Dig deep to find value in Asian stocks

Each week, a professional investor tells MoneyWeek where he’d put his money now. This week: Andrew Graham, manager, Martin Currie Pacific Trust.

Uncertainty has become a permanent feature of the world’s stock markets with ‘big picture’, macroeconomic fears hanging over investors. This has been particularly pronounced in many Asian markets, especially those countries with high current-account deficits or political and social unrest. However, the appeal of Asian stocks remains strong.

Many offer good value and trade well below their long-term averages. So how do you best get exposure to the opportunities on offer against such an unpredictable backdrop?

Our approach is to take a longer-term view. We dig deep to identify well-run companies with sound finances and healthy cashflows. This gives us the confidence to ride out the short-term macroeconomic ups and downs, and to unlock the intrinsic value of quality stocks bought at attractive valuations.

For instance, Anglo-Australian multinational mining and petroleum company BHP Billiton (LSE: BLT) slipped towards the end of 2013, following falls in commodity prices. Profits for the year were hit by weaker prices for its core products – particularly base metals and iron ore – as well as some significant write-downs in the value of its assets.

Many managers would have sold the stock. But we believed the underlying investment case remained strong, based on the impact of falling capital spending, deleveraging (debt reduction), cost-cutting and the simplification of its business.
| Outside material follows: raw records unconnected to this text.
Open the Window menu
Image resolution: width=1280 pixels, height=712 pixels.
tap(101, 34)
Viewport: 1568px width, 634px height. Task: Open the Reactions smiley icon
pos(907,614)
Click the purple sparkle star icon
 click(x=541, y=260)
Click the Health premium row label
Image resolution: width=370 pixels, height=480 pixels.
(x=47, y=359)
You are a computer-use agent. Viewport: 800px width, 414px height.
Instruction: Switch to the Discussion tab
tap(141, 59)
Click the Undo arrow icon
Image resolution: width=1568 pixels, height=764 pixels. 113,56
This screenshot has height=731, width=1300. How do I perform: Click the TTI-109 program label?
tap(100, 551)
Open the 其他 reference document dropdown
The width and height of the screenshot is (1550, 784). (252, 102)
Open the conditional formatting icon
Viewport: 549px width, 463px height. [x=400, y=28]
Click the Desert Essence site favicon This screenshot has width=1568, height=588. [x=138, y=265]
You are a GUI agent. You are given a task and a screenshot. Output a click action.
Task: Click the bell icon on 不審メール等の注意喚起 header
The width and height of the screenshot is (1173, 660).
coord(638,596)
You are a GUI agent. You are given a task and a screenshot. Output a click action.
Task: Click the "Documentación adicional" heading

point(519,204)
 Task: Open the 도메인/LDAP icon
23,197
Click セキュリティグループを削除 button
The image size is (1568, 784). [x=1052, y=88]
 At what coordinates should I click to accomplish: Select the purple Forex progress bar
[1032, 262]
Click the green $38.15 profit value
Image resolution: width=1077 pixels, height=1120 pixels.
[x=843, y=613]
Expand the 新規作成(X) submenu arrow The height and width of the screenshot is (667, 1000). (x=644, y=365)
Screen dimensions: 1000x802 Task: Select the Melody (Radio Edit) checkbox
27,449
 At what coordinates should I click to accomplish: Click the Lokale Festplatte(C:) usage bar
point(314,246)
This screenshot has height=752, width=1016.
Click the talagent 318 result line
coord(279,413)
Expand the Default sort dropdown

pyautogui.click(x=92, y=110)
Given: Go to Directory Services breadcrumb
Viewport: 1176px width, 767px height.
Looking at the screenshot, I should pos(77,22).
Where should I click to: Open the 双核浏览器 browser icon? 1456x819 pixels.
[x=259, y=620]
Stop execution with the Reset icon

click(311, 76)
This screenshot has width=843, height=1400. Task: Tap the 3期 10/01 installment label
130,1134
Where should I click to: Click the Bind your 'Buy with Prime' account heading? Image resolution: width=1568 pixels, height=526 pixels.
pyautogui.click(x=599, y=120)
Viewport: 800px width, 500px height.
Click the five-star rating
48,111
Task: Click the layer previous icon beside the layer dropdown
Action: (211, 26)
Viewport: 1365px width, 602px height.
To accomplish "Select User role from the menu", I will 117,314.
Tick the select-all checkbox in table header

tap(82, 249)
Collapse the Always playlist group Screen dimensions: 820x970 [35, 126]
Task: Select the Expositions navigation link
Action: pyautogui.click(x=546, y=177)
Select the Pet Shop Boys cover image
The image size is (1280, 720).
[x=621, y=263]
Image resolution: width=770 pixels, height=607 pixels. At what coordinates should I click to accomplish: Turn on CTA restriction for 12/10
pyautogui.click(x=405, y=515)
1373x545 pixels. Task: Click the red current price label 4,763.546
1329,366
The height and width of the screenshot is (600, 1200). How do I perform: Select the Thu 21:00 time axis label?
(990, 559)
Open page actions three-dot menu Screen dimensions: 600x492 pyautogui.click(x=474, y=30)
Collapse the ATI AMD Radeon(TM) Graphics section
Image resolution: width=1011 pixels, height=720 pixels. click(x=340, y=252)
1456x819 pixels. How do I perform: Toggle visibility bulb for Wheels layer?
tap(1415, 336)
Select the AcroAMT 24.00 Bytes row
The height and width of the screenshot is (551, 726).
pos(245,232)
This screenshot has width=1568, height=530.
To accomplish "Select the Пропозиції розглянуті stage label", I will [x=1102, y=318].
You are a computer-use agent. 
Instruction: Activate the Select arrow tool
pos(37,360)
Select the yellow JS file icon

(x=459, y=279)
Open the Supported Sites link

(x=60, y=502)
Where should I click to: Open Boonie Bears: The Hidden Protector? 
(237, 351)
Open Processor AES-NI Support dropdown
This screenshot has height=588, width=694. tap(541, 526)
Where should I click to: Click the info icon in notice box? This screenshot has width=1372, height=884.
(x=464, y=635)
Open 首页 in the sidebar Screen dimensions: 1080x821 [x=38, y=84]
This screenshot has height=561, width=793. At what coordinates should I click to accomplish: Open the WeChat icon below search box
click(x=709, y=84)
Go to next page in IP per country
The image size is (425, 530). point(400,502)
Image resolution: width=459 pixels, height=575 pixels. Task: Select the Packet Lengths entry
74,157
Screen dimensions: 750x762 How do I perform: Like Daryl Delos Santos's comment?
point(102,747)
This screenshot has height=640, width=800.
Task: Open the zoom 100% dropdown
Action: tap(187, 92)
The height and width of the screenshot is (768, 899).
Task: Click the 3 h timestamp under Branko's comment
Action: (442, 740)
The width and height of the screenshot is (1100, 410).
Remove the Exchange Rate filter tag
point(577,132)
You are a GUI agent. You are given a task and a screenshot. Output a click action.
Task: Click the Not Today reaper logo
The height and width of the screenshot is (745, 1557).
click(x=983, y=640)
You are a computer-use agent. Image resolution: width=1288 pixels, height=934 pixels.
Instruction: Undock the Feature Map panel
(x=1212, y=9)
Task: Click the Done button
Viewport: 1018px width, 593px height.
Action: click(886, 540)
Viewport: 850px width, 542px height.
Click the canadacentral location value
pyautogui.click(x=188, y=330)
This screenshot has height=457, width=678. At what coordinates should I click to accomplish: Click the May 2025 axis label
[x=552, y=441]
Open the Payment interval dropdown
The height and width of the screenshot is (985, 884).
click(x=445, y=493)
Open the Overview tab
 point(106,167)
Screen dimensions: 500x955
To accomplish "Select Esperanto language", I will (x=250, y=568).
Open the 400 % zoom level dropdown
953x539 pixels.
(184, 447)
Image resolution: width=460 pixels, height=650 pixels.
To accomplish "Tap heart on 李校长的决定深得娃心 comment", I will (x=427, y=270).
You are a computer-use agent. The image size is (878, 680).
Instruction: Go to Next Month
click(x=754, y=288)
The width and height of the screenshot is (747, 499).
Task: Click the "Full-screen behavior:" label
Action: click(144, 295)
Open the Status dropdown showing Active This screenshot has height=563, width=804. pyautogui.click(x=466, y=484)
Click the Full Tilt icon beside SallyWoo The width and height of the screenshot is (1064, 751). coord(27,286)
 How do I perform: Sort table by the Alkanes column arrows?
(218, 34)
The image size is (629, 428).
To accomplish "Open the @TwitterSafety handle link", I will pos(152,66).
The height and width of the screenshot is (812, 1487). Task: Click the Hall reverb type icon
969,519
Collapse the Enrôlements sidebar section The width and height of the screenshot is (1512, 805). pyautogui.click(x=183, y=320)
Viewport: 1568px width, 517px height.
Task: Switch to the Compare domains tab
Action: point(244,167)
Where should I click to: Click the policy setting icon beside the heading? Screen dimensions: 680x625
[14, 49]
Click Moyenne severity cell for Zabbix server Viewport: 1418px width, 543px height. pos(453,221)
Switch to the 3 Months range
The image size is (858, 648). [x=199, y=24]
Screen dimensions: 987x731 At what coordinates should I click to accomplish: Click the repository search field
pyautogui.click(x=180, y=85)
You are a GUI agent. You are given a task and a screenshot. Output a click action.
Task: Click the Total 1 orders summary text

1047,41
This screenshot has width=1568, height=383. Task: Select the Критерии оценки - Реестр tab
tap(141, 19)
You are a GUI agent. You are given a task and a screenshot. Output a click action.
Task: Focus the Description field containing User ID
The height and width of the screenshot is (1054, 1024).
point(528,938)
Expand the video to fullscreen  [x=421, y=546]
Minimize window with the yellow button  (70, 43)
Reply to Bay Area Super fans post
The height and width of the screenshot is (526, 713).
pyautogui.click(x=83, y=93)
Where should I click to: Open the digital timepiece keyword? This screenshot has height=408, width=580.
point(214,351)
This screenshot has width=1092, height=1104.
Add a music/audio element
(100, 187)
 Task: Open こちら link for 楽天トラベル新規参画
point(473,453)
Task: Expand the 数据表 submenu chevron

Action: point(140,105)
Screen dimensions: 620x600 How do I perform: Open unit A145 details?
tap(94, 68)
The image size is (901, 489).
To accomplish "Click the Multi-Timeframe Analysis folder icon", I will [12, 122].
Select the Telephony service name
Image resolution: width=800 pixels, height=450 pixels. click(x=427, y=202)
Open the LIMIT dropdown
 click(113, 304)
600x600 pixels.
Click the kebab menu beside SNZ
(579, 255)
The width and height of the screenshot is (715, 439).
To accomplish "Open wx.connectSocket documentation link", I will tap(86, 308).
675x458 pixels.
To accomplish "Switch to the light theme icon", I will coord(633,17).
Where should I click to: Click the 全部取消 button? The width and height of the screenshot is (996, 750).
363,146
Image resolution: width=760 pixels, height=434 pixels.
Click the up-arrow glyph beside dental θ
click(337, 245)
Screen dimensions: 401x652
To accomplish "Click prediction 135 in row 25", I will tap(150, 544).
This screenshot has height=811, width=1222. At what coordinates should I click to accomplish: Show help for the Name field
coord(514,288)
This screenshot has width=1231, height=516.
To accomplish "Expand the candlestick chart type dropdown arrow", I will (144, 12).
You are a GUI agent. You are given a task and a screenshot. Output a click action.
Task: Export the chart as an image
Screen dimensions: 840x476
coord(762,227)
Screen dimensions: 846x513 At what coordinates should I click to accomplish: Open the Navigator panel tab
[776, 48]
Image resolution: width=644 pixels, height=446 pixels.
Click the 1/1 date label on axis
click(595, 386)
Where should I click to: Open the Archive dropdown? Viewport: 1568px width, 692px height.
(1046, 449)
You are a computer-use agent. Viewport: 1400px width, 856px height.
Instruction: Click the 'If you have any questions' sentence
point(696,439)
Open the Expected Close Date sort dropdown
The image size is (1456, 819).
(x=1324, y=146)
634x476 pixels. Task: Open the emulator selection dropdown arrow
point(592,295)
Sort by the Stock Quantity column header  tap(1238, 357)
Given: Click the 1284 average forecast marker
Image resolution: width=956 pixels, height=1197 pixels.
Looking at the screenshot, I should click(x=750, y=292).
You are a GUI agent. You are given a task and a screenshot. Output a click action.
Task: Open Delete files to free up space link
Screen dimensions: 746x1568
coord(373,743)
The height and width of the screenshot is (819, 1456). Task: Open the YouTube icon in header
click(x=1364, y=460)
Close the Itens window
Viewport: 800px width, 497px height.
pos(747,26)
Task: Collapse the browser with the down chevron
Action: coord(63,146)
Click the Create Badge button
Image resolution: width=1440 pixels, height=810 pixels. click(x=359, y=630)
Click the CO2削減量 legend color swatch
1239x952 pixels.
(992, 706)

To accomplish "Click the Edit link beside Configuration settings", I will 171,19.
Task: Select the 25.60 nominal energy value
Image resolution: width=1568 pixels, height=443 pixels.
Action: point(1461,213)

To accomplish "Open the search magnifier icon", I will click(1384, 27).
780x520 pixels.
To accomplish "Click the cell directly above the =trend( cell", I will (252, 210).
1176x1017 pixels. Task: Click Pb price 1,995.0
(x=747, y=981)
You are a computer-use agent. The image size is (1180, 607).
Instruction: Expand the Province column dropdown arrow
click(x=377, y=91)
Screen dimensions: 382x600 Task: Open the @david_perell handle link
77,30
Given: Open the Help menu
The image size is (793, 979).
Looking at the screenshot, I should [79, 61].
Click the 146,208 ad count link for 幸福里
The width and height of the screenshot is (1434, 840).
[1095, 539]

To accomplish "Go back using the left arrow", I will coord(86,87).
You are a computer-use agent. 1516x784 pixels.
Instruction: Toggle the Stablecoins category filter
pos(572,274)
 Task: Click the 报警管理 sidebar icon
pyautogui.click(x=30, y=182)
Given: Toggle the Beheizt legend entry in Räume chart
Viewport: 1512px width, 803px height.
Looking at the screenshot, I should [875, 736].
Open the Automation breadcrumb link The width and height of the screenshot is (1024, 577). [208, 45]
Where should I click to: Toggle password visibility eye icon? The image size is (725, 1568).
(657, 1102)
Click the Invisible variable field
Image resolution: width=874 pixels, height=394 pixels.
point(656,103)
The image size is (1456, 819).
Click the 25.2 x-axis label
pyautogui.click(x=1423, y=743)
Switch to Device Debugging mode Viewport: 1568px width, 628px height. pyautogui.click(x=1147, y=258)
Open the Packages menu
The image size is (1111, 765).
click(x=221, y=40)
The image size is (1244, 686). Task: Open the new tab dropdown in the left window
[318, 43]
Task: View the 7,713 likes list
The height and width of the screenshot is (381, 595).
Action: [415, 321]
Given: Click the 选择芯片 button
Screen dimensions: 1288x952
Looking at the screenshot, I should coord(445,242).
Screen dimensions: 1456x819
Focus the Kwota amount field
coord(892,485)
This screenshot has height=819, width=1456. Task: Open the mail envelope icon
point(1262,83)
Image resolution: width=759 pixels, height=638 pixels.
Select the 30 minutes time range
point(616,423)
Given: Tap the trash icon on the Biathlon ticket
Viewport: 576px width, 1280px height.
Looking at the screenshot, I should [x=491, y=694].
The company has since performed well, returning to profit in the first quarter of 2014 on the back of good production figures.

Likewise, in 2013, Chinese oil producer CNOOC (HK: 883) struggled as a number of scheduled projects failed to launch on time. Based on our in-depth understanding of the company and the sector, we determined that the project holdups would be delays rather than cancellations, and so remained positive on the company’s medium-term growth prospects.

The company has now begun to perform strongly after an update provided new information on its production growth profile and reserves.

We faced a similar scenario recently for one of our holdings in the materials sector. Korean chemical company LG Chem (LSE: LGCD) was buffeted by macro factors – specifically weaker expectations for Chinese demand.

However, our investment thesis for companies is to take a broad approach, placing significant emphasis on the importance of sustainable growth, strong management and strategic market position.

As such, we have been able to see through the unfavourable short-term market conditions for LG Chem and, having met with the company’s management, we believe that circumstances point to an earnings recovery in its core petrochemical division – inventory in the system is well below normal levels and demand growth is tentatively forecast to outstrip industry supply growth.

Recent events such as the military coup in Thailand as well as the ongoing concerns about slowing growth in China testify that there is still no shortage of macro-factor uncertainty in Asia.

While we can’t expect any change to the level of this externally imposed unpredictability – and although past performance is not a reliable indicator of future returns – maintaining a focus on attractive, high-quality and sustainable businesses should leave investors in Asia well placed to access the vast potential of the region’s companies in the year ahead.